Your goal:
Word for word, print the entries that follow.

Given records section start

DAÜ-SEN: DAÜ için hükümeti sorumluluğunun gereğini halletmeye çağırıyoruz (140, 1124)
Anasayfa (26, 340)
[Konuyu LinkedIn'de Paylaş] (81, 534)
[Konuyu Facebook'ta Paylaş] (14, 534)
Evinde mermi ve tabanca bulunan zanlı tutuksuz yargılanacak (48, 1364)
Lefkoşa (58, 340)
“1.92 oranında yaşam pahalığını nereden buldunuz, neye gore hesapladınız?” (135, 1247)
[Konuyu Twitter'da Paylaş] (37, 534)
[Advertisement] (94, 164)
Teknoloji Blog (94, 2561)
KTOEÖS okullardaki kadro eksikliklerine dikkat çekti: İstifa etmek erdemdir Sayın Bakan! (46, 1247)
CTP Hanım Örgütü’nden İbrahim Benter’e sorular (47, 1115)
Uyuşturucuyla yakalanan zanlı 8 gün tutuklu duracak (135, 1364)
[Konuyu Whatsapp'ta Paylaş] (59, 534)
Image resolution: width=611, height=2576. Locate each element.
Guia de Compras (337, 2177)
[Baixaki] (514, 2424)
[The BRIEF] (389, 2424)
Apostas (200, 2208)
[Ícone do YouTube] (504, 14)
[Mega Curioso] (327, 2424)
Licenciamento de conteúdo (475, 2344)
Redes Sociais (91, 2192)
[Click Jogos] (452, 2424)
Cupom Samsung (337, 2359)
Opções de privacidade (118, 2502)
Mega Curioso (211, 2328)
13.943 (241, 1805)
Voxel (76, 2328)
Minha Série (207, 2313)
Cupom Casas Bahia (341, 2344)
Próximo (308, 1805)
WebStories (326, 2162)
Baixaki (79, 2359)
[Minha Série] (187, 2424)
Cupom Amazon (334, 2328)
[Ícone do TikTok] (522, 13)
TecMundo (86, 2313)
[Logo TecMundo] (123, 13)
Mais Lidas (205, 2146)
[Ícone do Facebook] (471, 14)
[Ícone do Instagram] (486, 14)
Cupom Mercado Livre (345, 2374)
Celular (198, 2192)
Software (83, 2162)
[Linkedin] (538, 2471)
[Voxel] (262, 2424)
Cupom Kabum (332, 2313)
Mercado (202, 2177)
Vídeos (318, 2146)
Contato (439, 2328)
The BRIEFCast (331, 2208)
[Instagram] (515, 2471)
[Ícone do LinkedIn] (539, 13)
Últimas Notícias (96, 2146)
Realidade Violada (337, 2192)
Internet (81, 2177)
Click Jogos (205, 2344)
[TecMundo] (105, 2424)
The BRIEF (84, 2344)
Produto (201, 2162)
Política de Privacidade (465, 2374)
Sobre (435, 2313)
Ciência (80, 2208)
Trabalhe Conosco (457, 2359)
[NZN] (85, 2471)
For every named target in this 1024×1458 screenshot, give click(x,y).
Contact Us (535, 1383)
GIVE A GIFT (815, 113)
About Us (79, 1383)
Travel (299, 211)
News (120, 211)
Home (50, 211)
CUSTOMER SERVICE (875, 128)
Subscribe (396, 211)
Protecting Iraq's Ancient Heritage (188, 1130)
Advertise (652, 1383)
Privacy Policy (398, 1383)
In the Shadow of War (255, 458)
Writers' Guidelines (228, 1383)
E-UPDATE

Given records section end

Result below:
DAÜ-SEN: DAÜ için hükümeti sorumluluğunun gereğini halletmeye çağırıyoruz (140, 1124)
Anasayfa (26, 340)
[Konuyu LinkedIn'de Paylaş] (81, 534)
[Konuyu Facebook'ta Paylaş] (14, 534)
Evinde mermi ve tabanca bulunan zanlı tutuksuz yargılanacak (48, 1364)
Lefkoşa (58, 340)
“1.92 oranında yaşam pahalığını nereden buldunuz, neye gore hesapladınız?” (135, 1247)
[Konuyu Twitter'da Paylaş] (37, 534)
[Advertisement] (94, 164)
Teknoloji Blog (94, 2561)
KTOEÖS okullardaki kadro eksikliklerine dikkat çekti: İstifa etmek erdemdir Sayın Bakan! (46, 1247)
CTP Hanım Örgütü’nden İbrahim Benter’e sorular (47, 1115)
Uyuşturucuyla yakalanan zanlı 8 gün tutuklu duracak (135, 1364)
[Konuyu Whatsapp'ta Paylaş] (59, 534)
Image resolution: width=611, height=2576. Locate each element.
Guia de Compras (337, 2177)
[Baixaki] (514, 2424)
[The BRIEF] (389, 2424)
Apostas (200, 2208)
[Ícone do YouTube] (504, 14)
[Mega Curioso] (327, 2424)
Licenciamento de conteúdo (475, 2344)
Redes Sociais (91, 2192)
[Click Jogos] (452, 2424)
Cupom Samsung (337, 2359)
Opções de privacidade (118, 2502)
Mega Curioso (211, 2328)
13.943 (241, 1805)
Voxel (76, 2328)
Minha Série (207, 2313)
Cupom Casas Bahia (341, 2344)
Próximo (308, 1805)
WebStories (326, 2162)
Baixaki (79, 2359)
[Minha Série] (187, 2424)
Cupom Amazon (334, 2328)
[Ícone do TikTok] (522, 13)
TecMundo (86, 2313)
[Logo TecMundo] (123, 13)
Mais Lidas (205, 2146)
[Ícone do Facebook] (471, 14)
[Ícone do Instagram] (486, 14)
Cupom Mercado Livre (345, 2374)
Celular (198, 2192)
Software (83, 2162)
[Linkedin] (538, 2471)
[Voxel] (262, 2424)
Cupom Kabum (332, 2313)
Mercado (202, 2177)
Vídeos (318, 2146)
Contato (439, 2328)
The BRIEFCast (331, 2208)
[Instagram] (515, 2471)
[Ícone do LinkedIn] (539, 13)
Últimas Notícias (96, 2146)
Realidade Violada (337, 2192)
Internet (81, 2177)
Click Jogos (205, 2344)
[TecMundo] (105, 2424)
The BRIEF (84, 2344)
Produto (201, 2162)
Política de Privacidade (465, 2374)
Sobre (435, 2313)
Ciência (80, 2208)
Trabalhe Conosco (457, 2359)
[NZN] (85, 2471)
For every named target in this 1024×1458 screenshot, give click(x,y).
Contact Us (535, 1383)
GIVE A GIFT (815, 113)
About Us (79, 1383)
Travel (299, 211)
News (120, 211)
Home (50, 211)
CUSTOMER SERVICE (875, 128)
Subscribe (396, 211)
Protecting Iraq's Ancient Heritage (188, 1130)
Advertise (652, 1383)
Privacy Policy (398, 1383)
In the Shadow of War (255, 458)
Writers' Guidelines (228, 1383)
E-UPDATE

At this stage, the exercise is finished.